By STEVE COHEN

CHARLESTON -- Hearing of baseball teams breaking training camp this spring brings some nostalgia of the game's glory years.

Take Dave Kingman, for example. The 16-year veteran who played for more than a half-dozen teams was a pitcher's nightmare with his terrorizing .478 slugging percentage. But lore has it that an opposing manager, having watched Kingman blast a 440-foot homer early one game, wasn't about to suffer such an indignity again.

At Kingman's next at-bat a reliever was summoned from the bullpen and, sure enough, it was a brilliant defensive strategy. The four-bagger Kingman hit off the fresh arm on the mound was only 415 feet.

Al Karlin may have had this in mind at a March 9 panel discussion broadcast statewide from West Virginia's capital about the state's legal climate. This head of West Virginia's personal injury lawyers group was steadfastly stating that our legal landscape is in no way a barrier to jobs, despite study after study to the contrary. One, in U.S. News and World Report as pitchers and catchers were reporting to their Grapefruit and Cactus League outposts, placed West Virginia dead last for growing jobs, citing high legal liability costs as a principal reason.

But Mr. Karlin defied such an assertion that West Virginia's reputation as a land of lawsuits has anything to do with employers choosing to build a work force just about anywhere but here. In fact, he even invited the head of any company to visit him and assured his audience he would persuade them that the Mountain State is a Mecca for prosperity.

Mr. Karlin could point, for example, to a December payout to his personal injury lawyer colleagues from a lawsuit settlement reached in Ohio County of what may well amount to $3,300 an hour. This was a lawsuit, you may recall, that netted a fat share of a $3.9 million legal fee at public expense going to the lawyers Attorney General Darrell McGraw hired for the case -– lawyers who also happened to be his campaign contributors.

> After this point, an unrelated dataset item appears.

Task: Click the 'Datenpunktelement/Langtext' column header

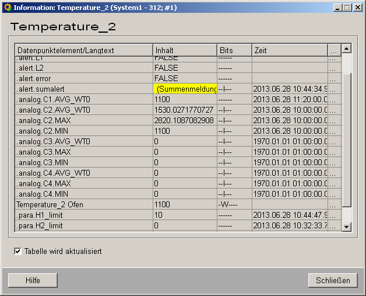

But much like the strategy to counter Kingman, such fees could well be in decline. A quintet of personal injury lawyers in another West Virginia courtroom pocketed just $2,700 an hour for their work on a lawsuit despite their outlandish protests that they deserve much more.

Clearly a just-released survey published in Forbes that West Virginia is the most morose of all the states did not include any of the personal injury lawyers who are living large on the lawsuit industry here. And yes, this is the same Forbes that placed West Virginia at the bottom of its ranking the past three years for job-friendly states, pointing to our over-litigiousness.

"West Virginia ranked last in life satisfaction, physical health and emotional health," Forbes explained. Perhaps our leaders in Charleston will make the connection between legal reform and a brighter future. That would really lift West Virginians' spirits over the homerun fence.

Cohen is executive director of West Virginia Citizens Against Lawsuit Abuse.